Extracted records:
---+---

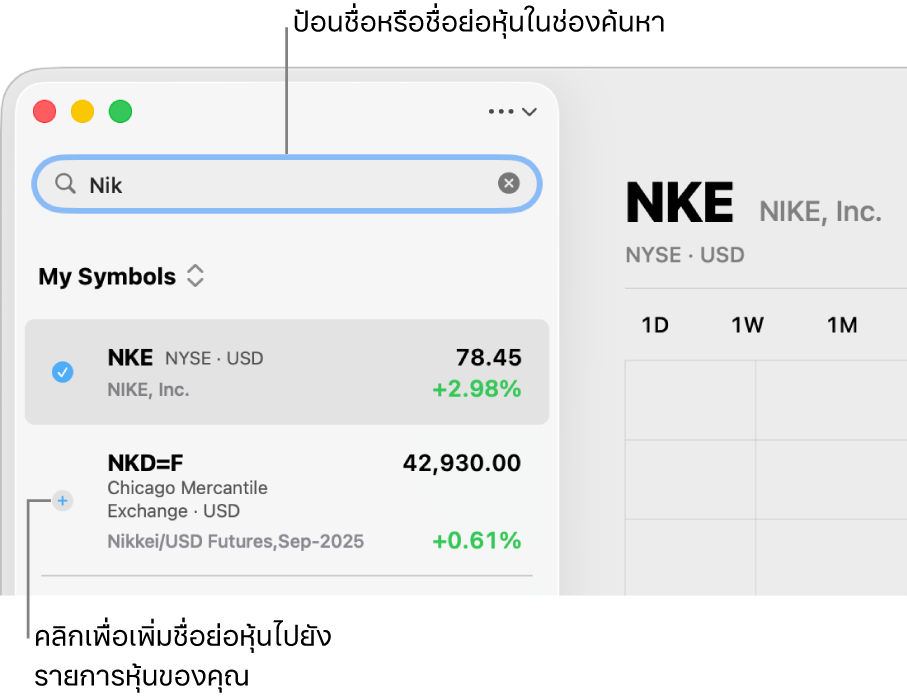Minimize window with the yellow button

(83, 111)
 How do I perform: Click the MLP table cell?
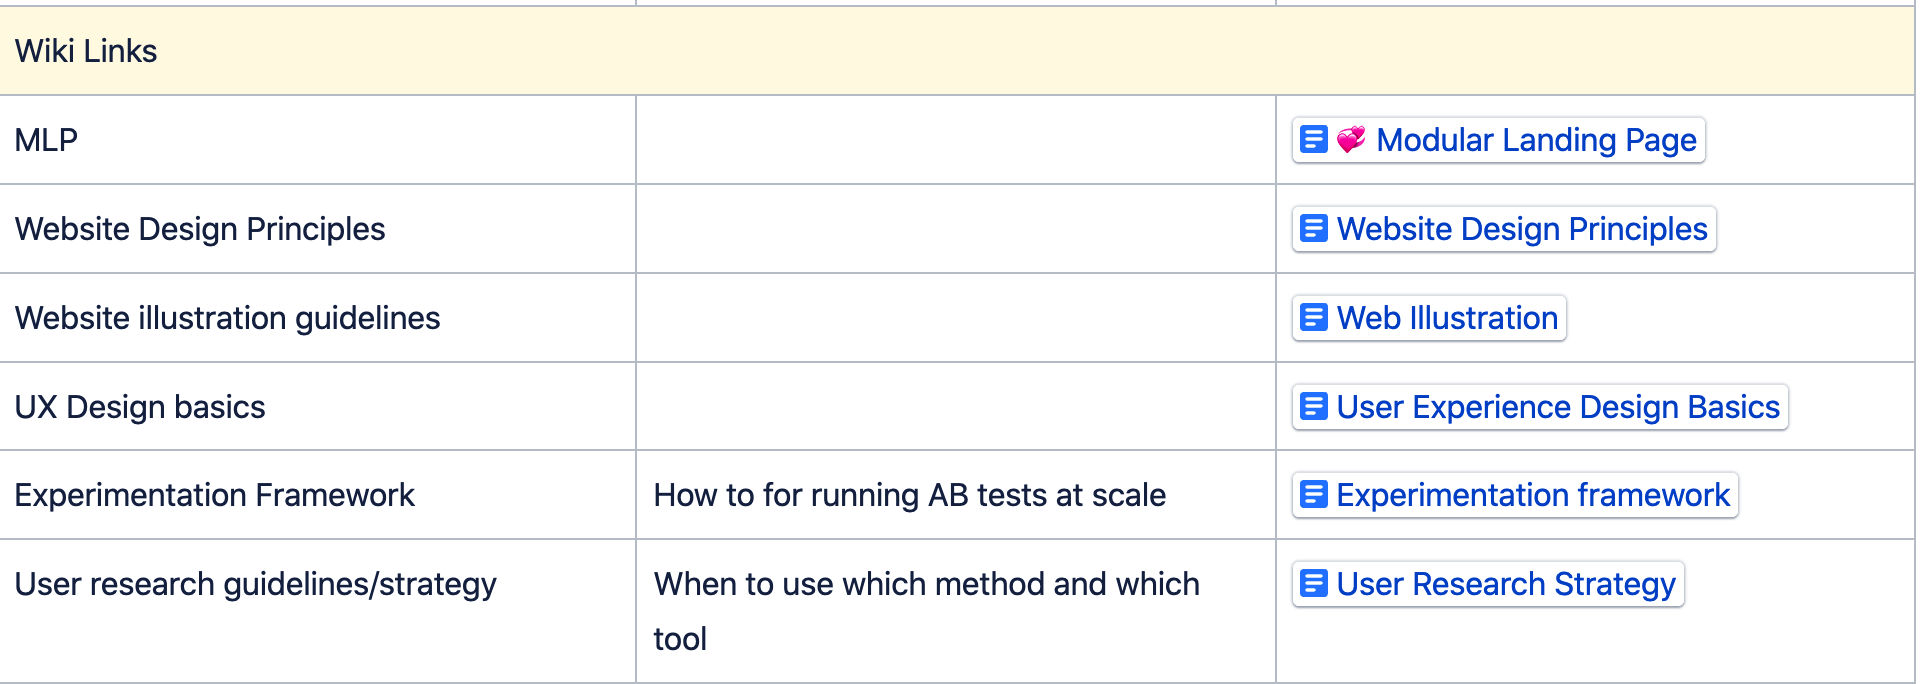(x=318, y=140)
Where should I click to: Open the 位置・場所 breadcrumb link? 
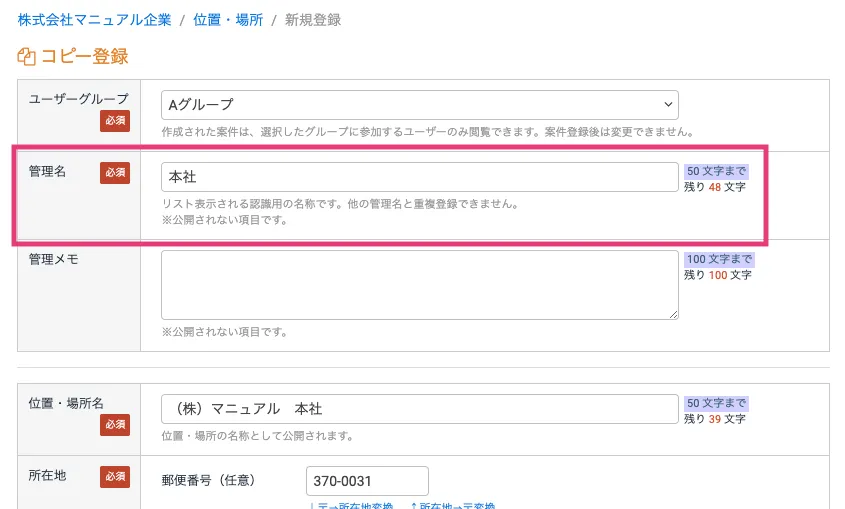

---+---

Work instruction: Reproduce, word for word, the lines from the one containing "How do I perform: Click the MLP table cell?" to the end of the material, both ends included. No picture is copied.

Written response:
 How do I perform: Click the MLP table cell?
(x=318, y=140)
Where should I click to: Open the 位置・場所 breadcrumb link? 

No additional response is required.